Su krizi halklar ve hükümetlerin ulusal iradesi, tüm kurumların destek ve işbirliği ve tüm makro planlar ve mega projelerde titiz ve dikkatli çalışmalar ile giderilebilir. Her birey ve grubun su tüketim istatistiklerinin çıkartılması, ayrıca etkili plan için mevcut su miktarının belirlenmesi ise makro alanlarda siyaseti belirleyen yetkililer için en önemli konulardandır, üstelik uzun vadeli çıkarları da her kes tarafından bilinir.
Zira sorunun teşhisi ardından ikinci adım su sorunlarının çözümü için doğru planlar yapmaktır. Uluslararası kurumlar bu aşamada sorunların giderilmesi bağlamında aktif rol üstlenebilirler. Gerçi uluslararası kurumlar ve teşkilatların her zaman karşı karşıya kaldıkları sorunlardan biri, onlar tarafından yapılan önerilerin ülkeler tarafından kabul edilmemesi ve yapılmamasıdır.

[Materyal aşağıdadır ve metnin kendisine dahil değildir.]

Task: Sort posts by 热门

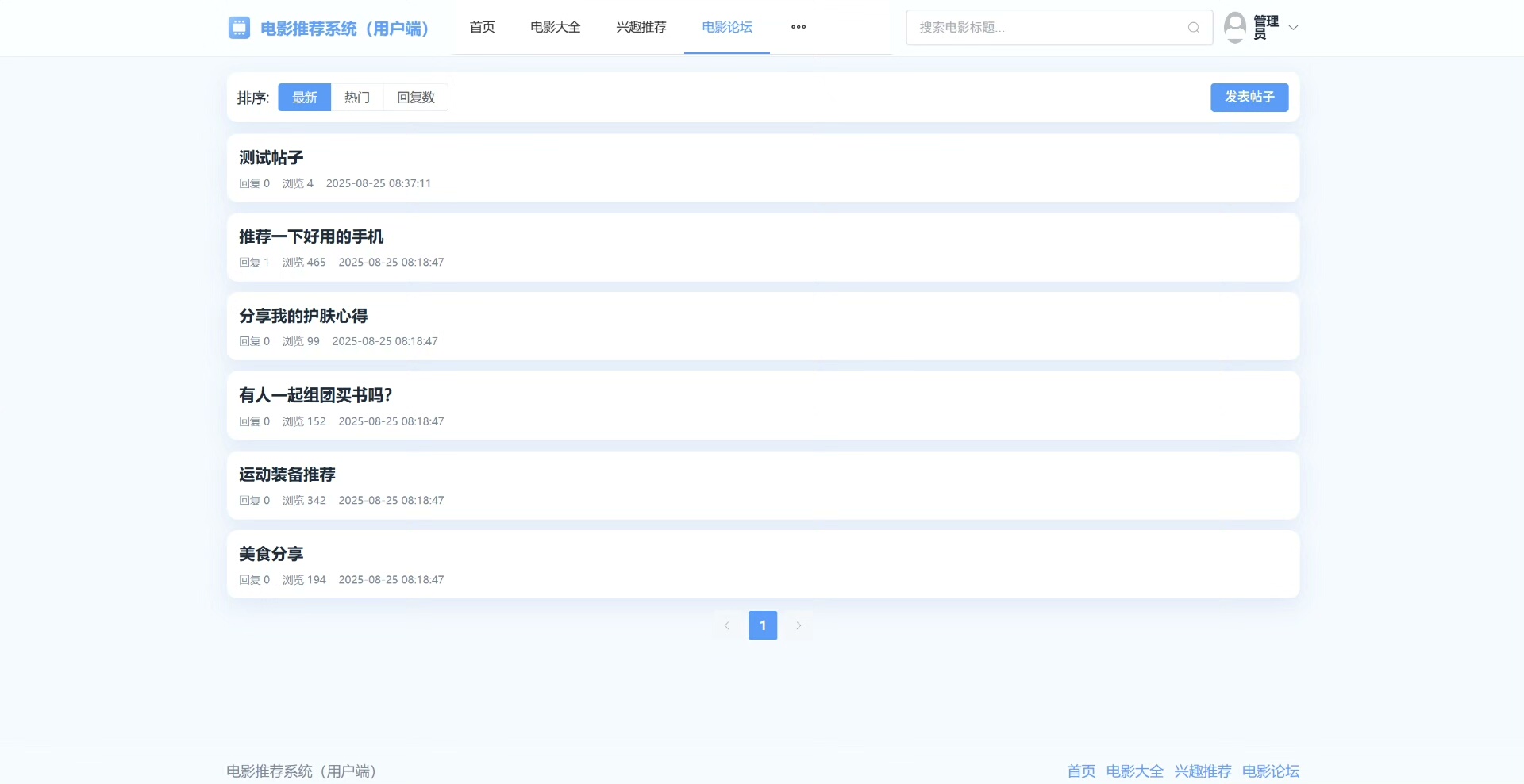Action: [x=357, y=98]
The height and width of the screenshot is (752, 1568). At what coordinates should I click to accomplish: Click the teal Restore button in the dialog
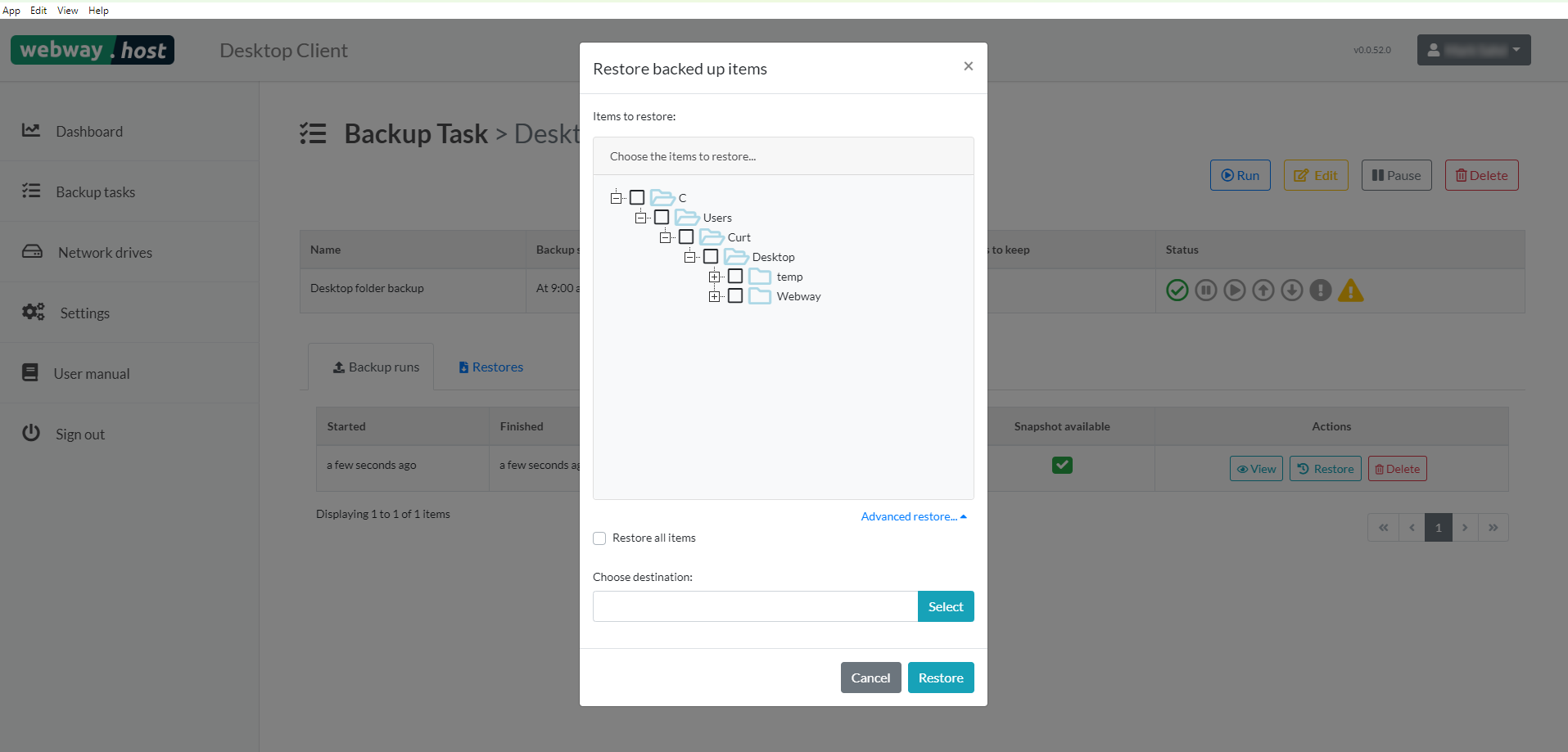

Fakat su meselesinin hayati önem taşıması nedeni ile uluslararası kurumların maksimum kapasiteleri ile dünyada su meselesine el atması gerekir.
Unutmayalım ki bir çok çevre uzmanına göre bizler iklim değişikliği veya doğal kuraklıkla değil, yönetim kuraklığı ile karşı karşıyayız. Bu yüzden suçlamak için parmağımızla göklere işaret etmeye hakkımız yok.